Resûlullahın (sallallahü aleyhi ve sellem) Mekke'den Mescid-i Aksâ'ya götürüldüğü, Kur'ân-ı kerimde açıkça bildiriliyor. Buna inanmayan kâfir olur. Mescid-i Aksâ'dan göğe çıkarıldığını meşhûr hadisler haber veriyor. Buna inanmayan ise, bid'at ehli ve fâsık olur.
Mîracın uyanık iken ve ceset ile olduğunu, Eshâb-ı kirâmın ve tâbiînin ve hadis âlimlerinin ve fıkıh âlimlerinin ve kelâm âlimlerinin çoğunluğu haber vermişlerdir. Böyle olduğunu sahih hadisler de açıklamaktadır. Mîraç çok defa olmuştu. Bunlardan biri uyanık iken ve ceset ile idi. Ötekiler yalnız ruh ile idi. Hazreti Âişe rüyâda ruh ile olan mîraçlardan birini haber vermektedir. Onun bu haberi, uyanık iken ceset ile olan mîracın yok olduğunu göstermez. Bununla berâber, İslâm âlimleri söz birliği ile bildiriyorlar ki: Peygamberlerin rüyâları vahiydir. Bunlarda şüphe etmeye yol yoktur. Gözleri kapalı iken, mübârek kalpleri uyanıktır. Önceden ruh ile olan mîraçlar, ceset ile olacak mîraca hazırlamak için idi...
Kâfirler, mîraca inanmadıkları ve imtihan ederek Mescid-i Aksâdan bilgi istedikleri için, İsrâ sûresinde, Mescid-i Aksâ'ya kadar götürüldüğü açıkça bildirildi.
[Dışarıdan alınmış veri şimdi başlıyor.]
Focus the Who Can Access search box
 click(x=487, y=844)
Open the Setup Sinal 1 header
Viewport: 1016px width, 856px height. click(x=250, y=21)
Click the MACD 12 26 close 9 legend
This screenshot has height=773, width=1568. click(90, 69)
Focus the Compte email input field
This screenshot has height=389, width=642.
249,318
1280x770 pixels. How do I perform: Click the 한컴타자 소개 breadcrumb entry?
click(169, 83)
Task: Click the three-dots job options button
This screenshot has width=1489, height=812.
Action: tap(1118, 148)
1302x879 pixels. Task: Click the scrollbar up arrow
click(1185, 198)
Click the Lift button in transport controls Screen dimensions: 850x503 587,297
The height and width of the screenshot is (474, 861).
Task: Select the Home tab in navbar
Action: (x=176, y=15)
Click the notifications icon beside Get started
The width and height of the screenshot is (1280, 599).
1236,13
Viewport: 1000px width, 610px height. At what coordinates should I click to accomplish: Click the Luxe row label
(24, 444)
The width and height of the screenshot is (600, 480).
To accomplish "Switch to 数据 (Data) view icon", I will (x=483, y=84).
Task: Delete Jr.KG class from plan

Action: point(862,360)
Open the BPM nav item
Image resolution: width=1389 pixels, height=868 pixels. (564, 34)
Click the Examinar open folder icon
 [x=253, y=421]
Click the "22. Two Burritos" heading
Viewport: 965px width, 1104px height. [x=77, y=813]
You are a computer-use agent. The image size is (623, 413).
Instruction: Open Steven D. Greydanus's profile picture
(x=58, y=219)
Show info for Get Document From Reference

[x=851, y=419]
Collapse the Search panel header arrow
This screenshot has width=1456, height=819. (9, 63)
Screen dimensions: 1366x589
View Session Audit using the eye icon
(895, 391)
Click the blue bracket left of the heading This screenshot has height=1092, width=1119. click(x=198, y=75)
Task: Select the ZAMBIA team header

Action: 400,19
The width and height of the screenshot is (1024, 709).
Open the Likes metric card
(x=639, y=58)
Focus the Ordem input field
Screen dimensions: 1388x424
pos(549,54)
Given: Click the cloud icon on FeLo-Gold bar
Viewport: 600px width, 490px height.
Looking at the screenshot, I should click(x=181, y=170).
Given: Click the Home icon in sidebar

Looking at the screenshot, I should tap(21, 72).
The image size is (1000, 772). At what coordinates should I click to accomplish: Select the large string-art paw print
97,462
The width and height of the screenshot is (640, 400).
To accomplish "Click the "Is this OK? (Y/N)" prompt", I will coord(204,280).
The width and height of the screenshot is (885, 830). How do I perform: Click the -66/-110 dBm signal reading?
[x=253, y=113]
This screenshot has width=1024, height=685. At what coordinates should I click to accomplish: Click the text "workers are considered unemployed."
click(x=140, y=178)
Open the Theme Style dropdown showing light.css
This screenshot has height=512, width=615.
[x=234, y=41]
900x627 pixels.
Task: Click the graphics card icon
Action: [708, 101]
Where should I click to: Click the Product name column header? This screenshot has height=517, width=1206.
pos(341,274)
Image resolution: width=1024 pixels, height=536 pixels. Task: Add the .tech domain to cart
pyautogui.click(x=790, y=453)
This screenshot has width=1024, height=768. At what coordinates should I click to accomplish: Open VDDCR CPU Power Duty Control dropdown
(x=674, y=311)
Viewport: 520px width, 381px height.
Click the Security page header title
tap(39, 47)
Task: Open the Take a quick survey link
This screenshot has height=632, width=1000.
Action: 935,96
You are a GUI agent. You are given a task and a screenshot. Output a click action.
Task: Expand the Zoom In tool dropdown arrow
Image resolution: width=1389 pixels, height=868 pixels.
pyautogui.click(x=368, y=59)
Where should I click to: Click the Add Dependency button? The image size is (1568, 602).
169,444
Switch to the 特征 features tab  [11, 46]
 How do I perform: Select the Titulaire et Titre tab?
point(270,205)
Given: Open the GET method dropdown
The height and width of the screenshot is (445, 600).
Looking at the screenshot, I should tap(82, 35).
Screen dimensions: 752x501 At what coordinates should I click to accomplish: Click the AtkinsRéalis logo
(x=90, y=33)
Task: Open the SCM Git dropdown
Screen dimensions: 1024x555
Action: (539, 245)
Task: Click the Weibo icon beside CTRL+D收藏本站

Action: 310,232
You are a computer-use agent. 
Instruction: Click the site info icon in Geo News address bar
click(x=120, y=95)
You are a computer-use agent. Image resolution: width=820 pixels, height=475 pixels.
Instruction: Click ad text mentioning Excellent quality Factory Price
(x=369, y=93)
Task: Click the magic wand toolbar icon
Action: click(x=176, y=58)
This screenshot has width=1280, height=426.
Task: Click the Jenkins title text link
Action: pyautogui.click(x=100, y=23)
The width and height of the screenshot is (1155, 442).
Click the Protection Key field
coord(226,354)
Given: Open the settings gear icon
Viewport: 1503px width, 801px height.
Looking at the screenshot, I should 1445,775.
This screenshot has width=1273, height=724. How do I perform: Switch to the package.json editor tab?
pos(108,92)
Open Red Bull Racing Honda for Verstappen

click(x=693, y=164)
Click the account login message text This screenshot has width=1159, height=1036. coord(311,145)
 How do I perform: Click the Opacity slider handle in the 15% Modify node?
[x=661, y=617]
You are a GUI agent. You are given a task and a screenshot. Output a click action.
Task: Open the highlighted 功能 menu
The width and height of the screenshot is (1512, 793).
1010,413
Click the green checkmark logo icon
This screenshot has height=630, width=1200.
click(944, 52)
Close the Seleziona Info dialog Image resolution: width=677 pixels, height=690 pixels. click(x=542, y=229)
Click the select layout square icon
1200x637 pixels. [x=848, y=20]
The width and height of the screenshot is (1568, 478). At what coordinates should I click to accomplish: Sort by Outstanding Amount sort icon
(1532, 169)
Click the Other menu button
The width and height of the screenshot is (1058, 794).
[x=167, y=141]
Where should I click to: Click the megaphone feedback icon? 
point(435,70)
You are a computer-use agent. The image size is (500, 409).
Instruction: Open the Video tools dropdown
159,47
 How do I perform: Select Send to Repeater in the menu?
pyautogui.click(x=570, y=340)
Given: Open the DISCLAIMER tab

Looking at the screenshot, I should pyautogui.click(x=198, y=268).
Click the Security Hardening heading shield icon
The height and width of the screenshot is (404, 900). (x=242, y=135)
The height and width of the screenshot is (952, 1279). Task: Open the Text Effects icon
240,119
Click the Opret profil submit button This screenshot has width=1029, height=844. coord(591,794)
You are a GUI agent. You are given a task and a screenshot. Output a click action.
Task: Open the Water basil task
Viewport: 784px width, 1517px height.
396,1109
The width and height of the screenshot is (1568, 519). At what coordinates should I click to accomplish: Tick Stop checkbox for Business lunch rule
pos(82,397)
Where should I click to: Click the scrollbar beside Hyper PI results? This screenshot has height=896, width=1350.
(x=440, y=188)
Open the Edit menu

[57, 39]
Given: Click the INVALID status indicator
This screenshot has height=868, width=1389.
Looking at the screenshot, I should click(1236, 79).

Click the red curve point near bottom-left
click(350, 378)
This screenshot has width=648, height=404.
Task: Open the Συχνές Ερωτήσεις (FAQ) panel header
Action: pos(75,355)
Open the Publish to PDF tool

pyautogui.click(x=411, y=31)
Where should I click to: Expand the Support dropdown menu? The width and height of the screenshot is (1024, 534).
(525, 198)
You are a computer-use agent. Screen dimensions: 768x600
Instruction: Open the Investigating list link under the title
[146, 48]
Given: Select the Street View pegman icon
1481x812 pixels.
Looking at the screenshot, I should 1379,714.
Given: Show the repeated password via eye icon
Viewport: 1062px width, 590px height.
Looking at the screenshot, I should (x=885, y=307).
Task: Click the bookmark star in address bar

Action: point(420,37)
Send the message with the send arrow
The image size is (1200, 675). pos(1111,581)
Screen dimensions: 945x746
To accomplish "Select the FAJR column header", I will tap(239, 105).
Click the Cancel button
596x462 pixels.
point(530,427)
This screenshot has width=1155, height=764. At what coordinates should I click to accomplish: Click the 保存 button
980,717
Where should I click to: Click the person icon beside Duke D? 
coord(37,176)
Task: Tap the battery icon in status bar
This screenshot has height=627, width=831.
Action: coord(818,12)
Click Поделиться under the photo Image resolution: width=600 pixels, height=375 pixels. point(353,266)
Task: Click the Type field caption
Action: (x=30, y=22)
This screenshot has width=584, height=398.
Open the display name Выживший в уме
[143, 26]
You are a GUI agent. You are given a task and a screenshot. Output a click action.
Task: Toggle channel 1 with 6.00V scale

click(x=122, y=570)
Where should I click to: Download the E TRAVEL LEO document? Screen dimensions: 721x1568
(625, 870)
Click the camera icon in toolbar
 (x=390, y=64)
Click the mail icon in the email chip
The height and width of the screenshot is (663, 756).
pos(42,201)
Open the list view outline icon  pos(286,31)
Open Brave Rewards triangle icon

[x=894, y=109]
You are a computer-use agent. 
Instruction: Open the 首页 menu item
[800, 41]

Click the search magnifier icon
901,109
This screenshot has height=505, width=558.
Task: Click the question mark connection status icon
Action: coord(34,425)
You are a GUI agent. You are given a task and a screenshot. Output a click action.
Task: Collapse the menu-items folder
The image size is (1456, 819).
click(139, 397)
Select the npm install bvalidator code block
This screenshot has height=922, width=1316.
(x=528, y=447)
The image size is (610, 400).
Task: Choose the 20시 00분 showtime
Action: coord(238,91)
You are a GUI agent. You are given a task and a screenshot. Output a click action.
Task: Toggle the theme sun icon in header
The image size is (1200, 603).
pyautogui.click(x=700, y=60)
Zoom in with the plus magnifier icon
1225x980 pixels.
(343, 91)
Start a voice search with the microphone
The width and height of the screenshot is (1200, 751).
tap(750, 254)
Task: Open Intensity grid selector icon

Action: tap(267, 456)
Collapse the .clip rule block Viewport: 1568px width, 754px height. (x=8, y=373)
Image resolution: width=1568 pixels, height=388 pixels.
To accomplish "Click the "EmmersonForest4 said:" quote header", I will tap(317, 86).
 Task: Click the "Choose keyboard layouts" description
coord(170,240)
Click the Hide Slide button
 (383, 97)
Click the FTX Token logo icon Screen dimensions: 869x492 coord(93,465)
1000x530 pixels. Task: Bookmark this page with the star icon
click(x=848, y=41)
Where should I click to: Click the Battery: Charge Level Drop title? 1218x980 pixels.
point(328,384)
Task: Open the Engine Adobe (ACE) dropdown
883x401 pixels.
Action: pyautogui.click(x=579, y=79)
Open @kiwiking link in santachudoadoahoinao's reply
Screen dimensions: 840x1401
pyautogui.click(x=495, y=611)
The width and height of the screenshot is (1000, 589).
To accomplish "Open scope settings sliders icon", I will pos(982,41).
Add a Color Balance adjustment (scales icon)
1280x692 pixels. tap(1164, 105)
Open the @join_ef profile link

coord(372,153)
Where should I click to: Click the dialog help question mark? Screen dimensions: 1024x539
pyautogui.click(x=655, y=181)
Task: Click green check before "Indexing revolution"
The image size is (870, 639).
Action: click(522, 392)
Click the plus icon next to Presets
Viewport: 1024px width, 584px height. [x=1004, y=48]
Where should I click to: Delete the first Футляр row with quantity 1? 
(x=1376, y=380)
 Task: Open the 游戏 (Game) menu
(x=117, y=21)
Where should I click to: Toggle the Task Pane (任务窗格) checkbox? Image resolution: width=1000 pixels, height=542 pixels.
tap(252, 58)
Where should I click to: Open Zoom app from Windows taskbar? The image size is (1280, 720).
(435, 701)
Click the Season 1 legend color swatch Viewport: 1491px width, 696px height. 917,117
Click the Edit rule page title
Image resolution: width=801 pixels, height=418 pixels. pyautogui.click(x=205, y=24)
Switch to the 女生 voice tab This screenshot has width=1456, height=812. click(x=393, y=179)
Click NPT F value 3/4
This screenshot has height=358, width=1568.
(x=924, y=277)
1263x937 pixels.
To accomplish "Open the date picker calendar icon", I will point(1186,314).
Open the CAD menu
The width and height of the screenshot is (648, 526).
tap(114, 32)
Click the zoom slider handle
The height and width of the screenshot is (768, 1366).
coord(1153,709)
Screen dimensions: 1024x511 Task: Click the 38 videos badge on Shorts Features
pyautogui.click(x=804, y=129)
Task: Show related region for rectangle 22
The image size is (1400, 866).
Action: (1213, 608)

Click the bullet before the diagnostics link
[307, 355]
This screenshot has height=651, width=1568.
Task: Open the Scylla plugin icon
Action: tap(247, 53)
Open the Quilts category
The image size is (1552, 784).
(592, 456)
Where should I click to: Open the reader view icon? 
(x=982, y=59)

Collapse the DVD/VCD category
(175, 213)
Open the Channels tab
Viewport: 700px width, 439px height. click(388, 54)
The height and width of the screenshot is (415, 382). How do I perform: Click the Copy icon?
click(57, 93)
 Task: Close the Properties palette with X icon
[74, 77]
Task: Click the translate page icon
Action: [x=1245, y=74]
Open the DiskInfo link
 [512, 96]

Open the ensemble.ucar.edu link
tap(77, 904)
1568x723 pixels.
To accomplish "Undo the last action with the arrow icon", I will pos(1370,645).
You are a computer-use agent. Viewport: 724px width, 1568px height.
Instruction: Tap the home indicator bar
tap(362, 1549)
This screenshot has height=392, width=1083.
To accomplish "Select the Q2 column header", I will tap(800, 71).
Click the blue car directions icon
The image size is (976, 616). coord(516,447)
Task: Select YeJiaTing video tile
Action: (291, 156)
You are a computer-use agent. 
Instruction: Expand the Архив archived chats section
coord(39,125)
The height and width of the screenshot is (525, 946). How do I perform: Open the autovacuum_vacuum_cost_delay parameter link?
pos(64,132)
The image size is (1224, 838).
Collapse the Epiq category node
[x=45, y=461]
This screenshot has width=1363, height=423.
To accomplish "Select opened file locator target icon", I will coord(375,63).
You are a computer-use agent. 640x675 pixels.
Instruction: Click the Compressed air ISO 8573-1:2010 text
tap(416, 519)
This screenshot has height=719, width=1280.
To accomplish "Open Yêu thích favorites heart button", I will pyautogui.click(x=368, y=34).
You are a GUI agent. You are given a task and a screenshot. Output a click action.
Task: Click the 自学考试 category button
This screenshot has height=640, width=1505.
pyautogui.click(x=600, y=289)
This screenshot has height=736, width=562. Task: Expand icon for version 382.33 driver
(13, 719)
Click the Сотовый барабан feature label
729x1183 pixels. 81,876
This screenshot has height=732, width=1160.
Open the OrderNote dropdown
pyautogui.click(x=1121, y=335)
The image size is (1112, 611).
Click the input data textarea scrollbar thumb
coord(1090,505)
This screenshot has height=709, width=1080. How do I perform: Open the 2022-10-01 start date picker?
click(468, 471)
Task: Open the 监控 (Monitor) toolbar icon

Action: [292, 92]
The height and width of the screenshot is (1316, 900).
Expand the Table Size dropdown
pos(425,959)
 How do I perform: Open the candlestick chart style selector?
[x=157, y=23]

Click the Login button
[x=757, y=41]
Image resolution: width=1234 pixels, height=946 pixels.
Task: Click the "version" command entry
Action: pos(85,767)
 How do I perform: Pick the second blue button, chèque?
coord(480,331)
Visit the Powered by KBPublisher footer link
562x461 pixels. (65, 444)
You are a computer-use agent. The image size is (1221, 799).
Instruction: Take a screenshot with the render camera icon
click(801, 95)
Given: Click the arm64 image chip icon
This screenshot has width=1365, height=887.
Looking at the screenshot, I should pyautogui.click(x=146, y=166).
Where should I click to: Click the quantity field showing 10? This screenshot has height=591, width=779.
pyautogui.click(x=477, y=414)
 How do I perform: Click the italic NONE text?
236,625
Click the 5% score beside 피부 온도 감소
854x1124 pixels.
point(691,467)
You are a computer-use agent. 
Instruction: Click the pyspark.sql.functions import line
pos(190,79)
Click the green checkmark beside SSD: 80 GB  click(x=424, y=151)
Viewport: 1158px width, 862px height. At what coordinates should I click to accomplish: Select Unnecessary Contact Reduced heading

Bu sûrede, (Âyetlerimi göstermek için götürdüm) buyurulması, göklere çıkarıldığını gösteriyor. Bu sûrenin altmışıncı âyetinin meâl-i şerifi, (Sana gösterdiğimiz rü'yâyı insanlara fitne yaptık)dır. Burada bildirilen rüyâ, Mîracı haber vermektedir. Evet, (Mekke'ye gidip Eshâbı ile tavâf yapacağını gördüğü rüyâdır. Bu rüyâyı Eshâbına haber verdiği sene Mekke'ye girmeyip, Hudeybiye'den geri döndükleri için, münâfıklar fitne çıkarmışlardı) da denildi. Hâlbuki rüyâyı o sene görmemişti ki, fitneye sebep olabilsin!
Tefsîr âlimlerinin çoğu, buradaki rüyâ kelimesinin uyanık iken gece görmek için kullanıldığını bildirmişlerdir. Meşhûr şair Mütenebbî divânından buna misâl göstermişlerdir. Bâtıl fırkalarda olanlar, "Mîrac ceset ile yolculuk değil, hâlleri ve makamları geçerek ruhun yükselmesidir" dediler ki, bu sözleri küfür ve ilhâddır.